Quelle doit être la priorité de toute action politique sur l’éducation pour vous ?

Eva Joly
Ma plus grande crainte pour l’école, c’est qu’elle devienne le lieu de la compétition acharnée. Que sous couvert d’excellence, ce soit le règne de la concurrence. Je ne veux pas d’un tel système qui gaspille les talents en condamnant dès le plus jeune âge des enfants. Et, comme par hasard, ceux qui sont condamnés sont bien souvent ceux qui sont nés au mauvais endroit, dans le mauvais quartier. Avec la lutte de tous contre chacun, l’égalité n’a pas plus sa place, ni comme postulat, ni comme horizon. Cela nous condamne à la reproduction sans fin de la domination.

Plutôt que de fragmenter, je veux remettre l’école au centre du combat pour l’égalité, en réunissant dès le début du quinquennat, des États Généraux de l’Éducation, avec toujours la même obsession : l’égalité. Nous mettrons sur la table la question de la carte scolaire, de la répartition des moyens sur le territoire, de l’affectation des jeunes enseignants. Plutôt que défaire le collège unique, je défends l’idée d’une école fondamentale accueillant toute une classe d’âge jusqu’à 16 ans sans sélection ni orientation. De 16 à 25 ans, je veux que chacun puisse facilement interrompre ou reprendre son parcours. Les jeunes français sont parmi les plus stressés du monde : ce stress est lié à l’absence de droit à l’erreur. Je veux donner le droit à l’erreur, le droit de rater, le droit de recommencer. Je veux donner le droit de partir, de travailler, de vivre une expérience personnelle grâce à l’éducation populaire, et de revenir.

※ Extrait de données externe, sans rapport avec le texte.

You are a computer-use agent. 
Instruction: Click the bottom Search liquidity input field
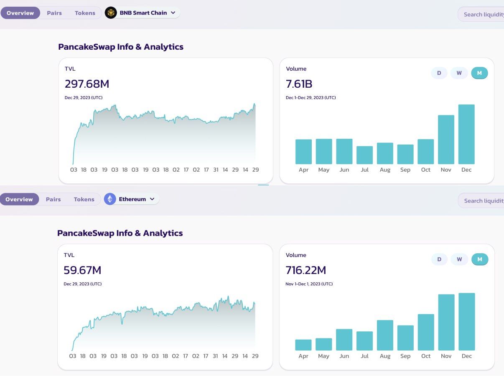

A droite l’UMP met en avant un modèle sur l’École : celui du pilotage par l’évaluation et de la mise en concurrence des écoles et établissements. C’est un modèle qui est déjà opérationnel dans plusieurs pays ce qui lui ajoute du poids. Pensez-vous que la France puisse échapper à ce modèle de gestion de l’École ? Si oui, par quoi le remplacerez-vous ?

La mise en concurrence existe et s’étend, mais le pilotage est à courte vue. Les citoyens doivent se réapproprier la réflexion sur les critères et les confusions savamment entretenus sur l’évaluation doivent être levées. Par quoi le remplacer ? Par une logique de coopération, de complémentarité, entre les établissements. Cela implique une réelle transparence (par exemple les budgets consolidés des établissements). La coopération doit se construire à l’échelle des bassins de vie, sur une logique de projet. Les démarches démocratiques doivent être aussi encouragées qui associent les élèves, les parents et permettent de coopérer avec les acteurs d’un territoire, dont les dimensions s’étendent progressivement au fur et à mesure de la scolarité.

Dans les idées qu’on entend un peu partout (pas seulement chez Sarkozy), il y a l’idée qu’on peut augmenter le temps de travail des enseignants. Même si, de fait, les rectorats n’arrivent plus à caser leurs heures supplémentaires défiscalisées. Quel est votre sentiment là-dessus ?

Je suis opposée à cette logique si elle aboutit à augmenter les temps d’enseignement en classe entière. Car cela rend très difficile l’individualisation de l’enseignement, car cela ne permet pas de varier les groupements d’élèves en fonction des besoins, des rythmes ou des projets. Il faut au contraire que les enseignants puissent avoir moins d’élèves à suivre en même temps, et pour cela repenser le temps de travail des enseignants, des élèves… et aussi ce qu’on demande aux parents ! Les élèves sont de plus en plus tôt soumis à un stress permanent, leurs parents aussi. Et par ricochet, les enseignants... Il est temps d’afficher « RALENTIR ÉCOLE », pour s’approprier le savoir à son rythme. Pour apprendre à vivre en groupe, à prendre des responsabilités. Pour confronter ses émotions, ses impressions. Pour rencontrer l’autre. Pour comprendre ce que les adultes demandent.